The price of the 10-year Treasury note rose 28.1 cents per $100 invested. Its yield, which moves in the opposite direction, fell to 3.46 percent from 3.49 percent late Wednesday.
Traders shifted money out of stocks and into more stable assets as the conflict between Libyan protesters and forces loyal to Moammer Gadhafi intensified. The eastern part of the country is now largely controlled by anti-government forces.
"It's disconcerting to see governments toppled or get strongly challenged every two weeks," said Jim Vogel, a debt analyst at FTN Financial.
Investors also watched oil prices cross $100 a barrel earlier Thursday before backing down to settle above $97 after news that oil production in Libya hadn't been cut as much as feared. Higher oil prices are causing concerns that the economic recovery could be stifled. Libya is the world's 15th largest exporter of crude, accounting for 2 percent of global daily output.

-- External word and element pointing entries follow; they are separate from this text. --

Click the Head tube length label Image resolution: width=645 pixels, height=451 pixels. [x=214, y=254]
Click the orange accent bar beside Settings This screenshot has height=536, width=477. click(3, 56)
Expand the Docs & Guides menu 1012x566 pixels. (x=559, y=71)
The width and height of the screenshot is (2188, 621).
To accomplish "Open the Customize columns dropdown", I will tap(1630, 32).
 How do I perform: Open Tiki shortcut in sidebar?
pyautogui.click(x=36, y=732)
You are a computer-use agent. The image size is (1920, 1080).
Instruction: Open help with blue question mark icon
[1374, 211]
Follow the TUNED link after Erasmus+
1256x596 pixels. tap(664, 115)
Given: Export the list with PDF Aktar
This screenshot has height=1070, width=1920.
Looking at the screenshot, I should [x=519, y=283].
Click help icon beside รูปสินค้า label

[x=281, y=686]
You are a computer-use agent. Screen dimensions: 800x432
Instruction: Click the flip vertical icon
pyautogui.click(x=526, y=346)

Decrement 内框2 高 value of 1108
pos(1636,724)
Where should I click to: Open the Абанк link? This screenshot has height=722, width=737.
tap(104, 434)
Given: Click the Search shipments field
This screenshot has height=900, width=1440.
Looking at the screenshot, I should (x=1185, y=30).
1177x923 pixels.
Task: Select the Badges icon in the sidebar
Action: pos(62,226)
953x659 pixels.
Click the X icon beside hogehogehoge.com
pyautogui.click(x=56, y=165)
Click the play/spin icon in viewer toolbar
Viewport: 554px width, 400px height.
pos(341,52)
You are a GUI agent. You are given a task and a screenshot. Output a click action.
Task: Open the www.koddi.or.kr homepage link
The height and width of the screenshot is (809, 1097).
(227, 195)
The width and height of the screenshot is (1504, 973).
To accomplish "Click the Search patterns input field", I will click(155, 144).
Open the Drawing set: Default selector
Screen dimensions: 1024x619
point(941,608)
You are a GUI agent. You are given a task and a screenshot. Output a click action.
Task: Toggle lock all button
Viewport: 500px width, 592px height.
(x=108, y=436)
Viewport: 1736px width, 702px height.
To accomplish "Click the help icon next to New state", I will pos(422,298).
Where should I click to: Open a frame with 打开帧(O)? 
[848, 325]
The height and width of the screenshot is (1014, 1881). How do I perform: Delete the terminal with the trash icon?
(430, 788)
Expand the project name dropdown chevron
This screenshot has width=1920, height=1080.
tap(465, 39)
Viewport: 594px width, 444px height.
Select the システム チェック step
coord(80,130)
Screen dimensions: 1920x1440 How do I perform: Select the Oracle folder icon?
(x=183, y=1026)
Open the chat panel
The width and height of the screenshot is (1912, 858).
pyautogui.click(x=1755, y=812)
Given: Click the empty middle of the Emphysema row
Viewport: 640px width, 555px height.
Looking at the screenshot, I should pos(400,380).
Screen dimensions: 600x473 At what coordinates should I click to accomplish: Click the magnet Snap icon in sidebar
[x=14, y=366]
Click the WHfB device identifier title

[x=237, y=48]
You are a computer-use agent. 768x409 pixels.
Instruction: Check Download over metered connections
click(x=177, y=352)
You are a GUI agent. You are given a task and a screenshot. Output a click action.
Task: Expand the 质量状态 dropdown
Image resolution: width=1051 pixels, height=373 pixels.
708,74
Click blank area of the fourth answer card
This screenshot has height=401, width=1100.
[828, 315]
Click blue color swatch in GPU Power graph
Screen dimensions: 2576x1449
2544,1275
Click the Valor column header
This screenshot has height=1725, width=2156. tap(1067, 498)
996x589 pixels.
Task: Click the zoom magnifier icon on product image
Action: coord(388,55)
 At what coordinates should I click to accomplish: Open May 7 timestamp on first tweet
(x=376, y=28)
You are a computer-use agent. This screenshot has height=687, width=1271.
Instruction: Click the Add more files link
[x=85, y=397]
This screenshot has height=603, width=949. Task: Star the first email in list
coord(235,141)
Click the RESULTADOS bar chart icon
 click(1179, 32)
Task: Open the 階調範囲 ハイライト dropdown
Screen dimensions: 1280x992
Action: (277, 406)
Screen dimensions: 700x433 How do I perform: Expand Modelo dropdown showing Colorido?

The Treasury Department wrapped up its auctions this week with a $29 billion sale of seven-year notes. Demand was better than the previous two auctions, Vogel said. The $35 billion sale in three-year notes Tuesday and the $35 billion sale of $35 billion in five-year notes Wednesday were both weaker than expected.
In other trading, the price of the 30-year Treasury bond rose 65.6 cents per $100 invested, while its yield fell to 4.55 percent from 4.59 percent late Wednesday. The yield on the two-year note slipped to 0.74 percent from 0.76 percent.
In the market for short-term Treasury bills, the three-month T-bill paid a 0.12 percent yield. Its discount was 0.13 percent.